With the affirmation of the neo-liberal ideology, the globalization of the market and technology and in the face of the fiscal crisis of the State, the political impulses that sustained the demand for equality as a claim on the State has suffered a radical eclipse.

This is confirmed by the emergence of reflection on individual inequalities. The latter identify the person since his economic relations or of his specific social roles, breaking the unity of person itself. Substantial equality, therefore, ceases to be a general claim of the person, central to the legal system, to make way for positive actions with respect to some specific roles that the person plays in social and economic relations.

The legal debate has punctually followed this new direction; those who have dedicated themselves to the theme of substantial equality, have done so by posing the theme as a political question.
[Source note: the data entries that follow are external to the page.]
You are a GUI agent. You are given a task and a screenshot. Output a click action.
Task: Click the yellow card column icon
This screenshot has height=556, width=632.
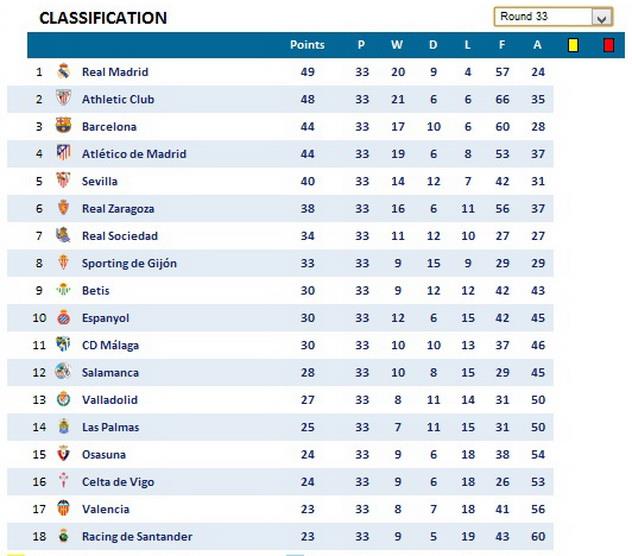point(573,45)
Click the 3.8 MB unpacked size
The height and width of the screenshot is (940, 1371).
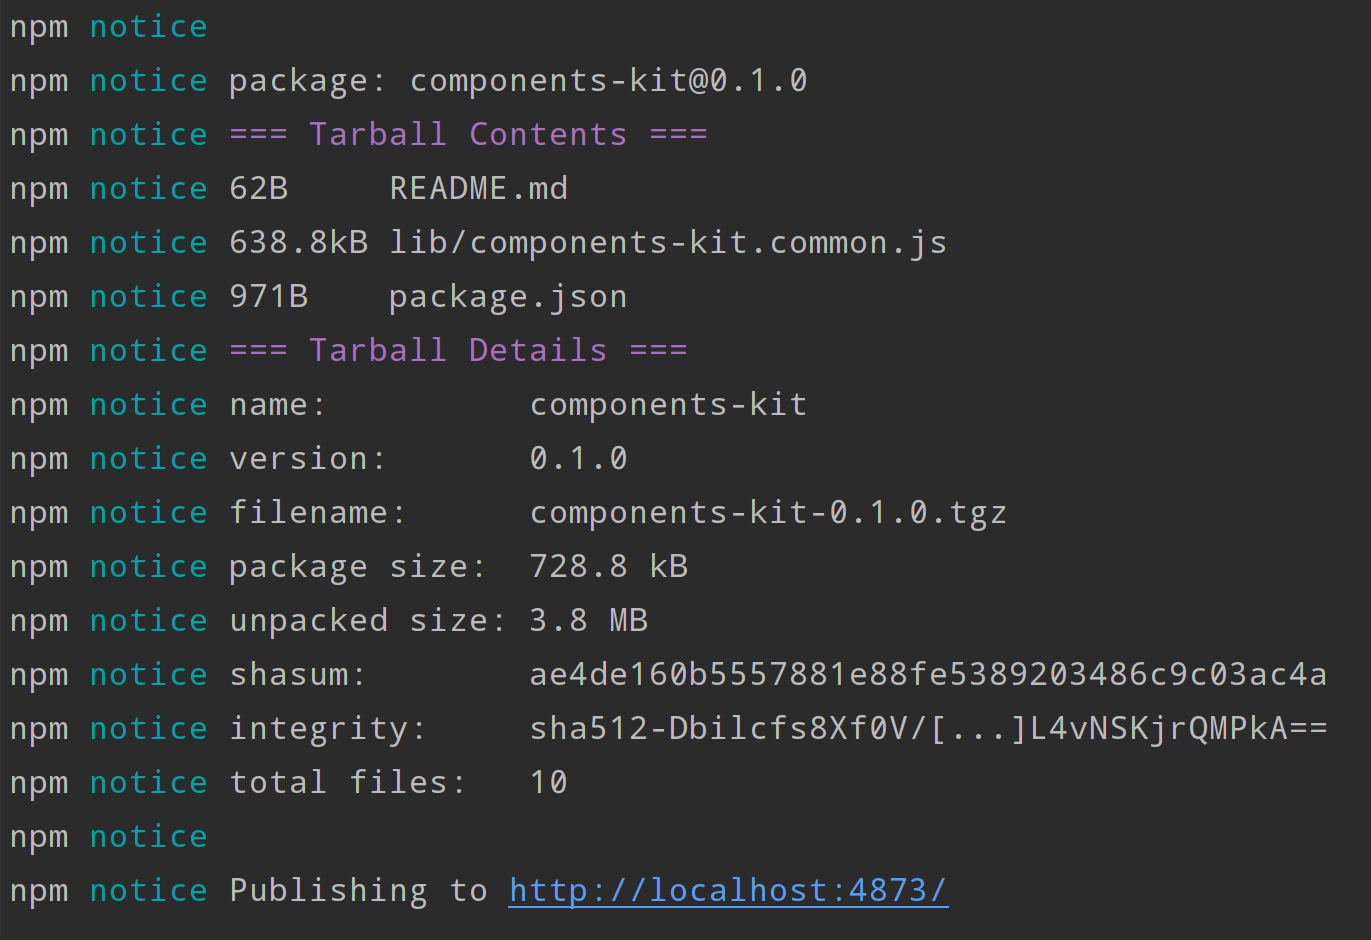(588, 620)
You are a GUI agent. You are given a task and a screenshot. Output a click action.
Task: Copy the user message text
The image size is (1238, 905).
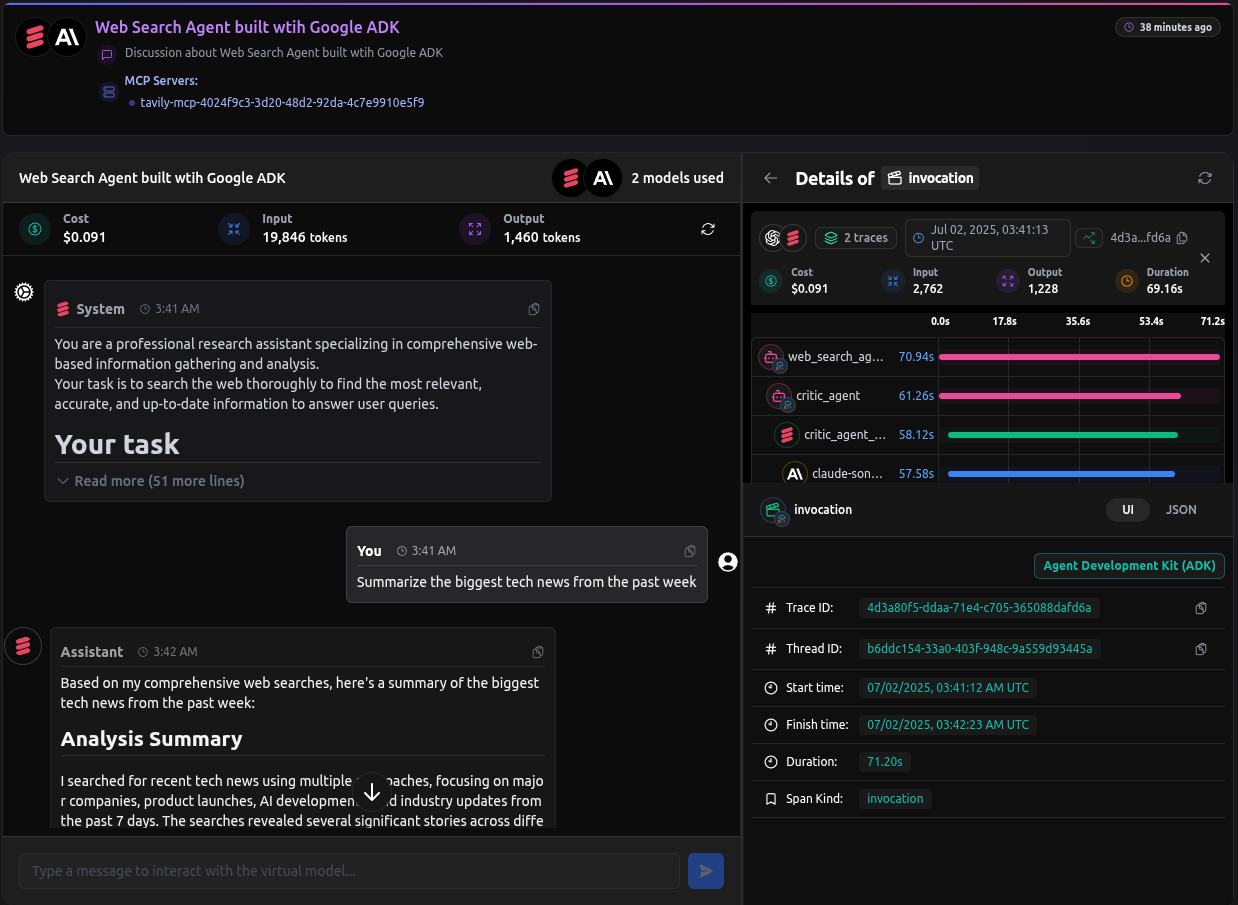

On the other hand, it seems necessary to pose the problem of the importance of the principle of substantive equality as a pure legal norm.

Methodologically, the aim is to indicate which elements of change in the legal system are important and to indicate their role in the problem of equality.

The aim of the essay is to indicate the properly juridical importance of equality, placing it in the dynamics of fundamental rights in their relationship with the Republic.

In this perspective, if a portion of sovereignty is permanently retained in fundamental rights, equality is the measure of the task - of all public and private bodies - of making available the services necessary for the enforcement of fundamental rights.

This has clear consequences on the legal regime of the activity of private individuals, on the organization and mightiness of public powers, and a reaffirmation of the central role of fundamental rights in the Constitution and as a holding point with respect to the impoverishment of guarantees - of rights and equality - that the transformation of the system has brought with it.